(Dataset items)

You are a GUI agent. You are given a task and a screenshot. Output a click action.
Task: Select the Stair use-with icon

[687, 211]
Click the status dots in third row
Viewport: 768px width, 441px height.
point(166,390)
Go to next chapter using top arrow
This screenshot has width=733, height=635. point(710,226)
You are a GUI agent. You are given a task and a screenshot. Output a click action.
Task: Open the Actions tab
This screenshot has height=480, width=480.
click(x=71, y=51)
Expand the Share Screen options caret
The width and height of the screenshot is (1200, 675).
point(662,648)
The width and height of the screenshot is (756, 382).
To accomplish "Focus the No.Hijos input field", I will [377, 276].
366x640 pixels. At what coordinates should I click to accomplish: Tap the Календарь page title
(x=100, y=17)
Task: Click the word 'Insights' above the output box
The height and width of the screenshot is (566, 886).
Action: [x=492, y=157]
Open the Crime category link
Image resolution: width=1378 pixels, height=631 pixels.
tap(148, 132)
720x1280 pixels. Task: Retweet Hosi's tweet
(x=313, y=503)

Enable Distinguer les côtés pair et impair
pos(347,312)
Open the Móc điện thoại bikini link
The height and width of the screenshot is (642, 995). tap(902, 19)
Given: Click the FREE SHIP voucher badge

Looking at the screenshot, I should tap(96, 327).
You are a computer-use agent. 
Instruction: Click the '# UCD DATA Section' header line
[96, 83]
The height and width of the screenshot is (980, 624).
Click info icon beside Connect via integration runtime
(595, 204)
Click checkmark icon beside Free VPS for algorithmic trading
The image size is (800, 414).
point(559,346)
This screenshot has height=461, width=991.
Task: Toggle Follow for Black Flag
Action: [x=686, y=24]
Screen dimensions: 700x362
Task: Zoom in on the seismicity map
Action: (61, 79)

Task:
The records above are to be transcribed exactly and completely.

Exercise output:
You are a GUI agent. You are given a task and a screenshot. Output a click action.
Task: Select the Stair use-with icon

[687, 211]
Click the status dots in third row
Viewport: 768px width, 441px height.
point(166,390)
Go to next chapter using top arrow
This screenshot has width=733, height=635. point(710,226)
You are a GUI agent. You are given a task and a screenshot. Output a click action.
Task: Open the Actions tab
This screenshot has height=480, width=480.
click(x=71, y=51)
Expand the Share Screen options caret
The width and height of the screenshot is (1200, 675).
point(662,648)
The width and height of the screenshot is (756, 382).
To accomplish "Focus the No.Hijos input field", I will [377, 276].
366x640 pixels. At what coordinates should I click to accomplish: Tap the Календарь page title
(x=100, y=17)
Task: Click the word 'Insights' above the output box
The height and width of the screenshot is (566, 886).
Action: [x=492, y=157]
Open the Crime category link
Image resolution: width=1378 pixels, height=631 pixels.
tap(148, 132)
720x1280 pixels. Task: Retweet Hosi's tweet
(x=313, y=503)

Enable Distinguer les côtés pair et impair
pos(347,312)
Open the Móc điện thoại bikini link
The height and width of the screenshot is (642, 995). tap(902, 19)
Given: Click the FREE SHIP voucher badge

Looking at the screenshot, I should tap(96, 327).
You are a computer-use agent. 
Instruction: Click the '# UCD DATA Section' header line
[96, 83]
The height and width of the screenshot is (980, 624).
Click info icon beside Connect via integration runtime
(595, 204)
Click checkmark icon beside Free VPS for algorithmic trading
The image size is (800, 414).
point(559,346)
This screenshot has height=461, width=991.
Task: Toggle Follow for Black Flag
Action: [x=686, y=24]
Screen dimensions: 700x362
Task: Zoom in on the seismicity map
Action: (61, 79)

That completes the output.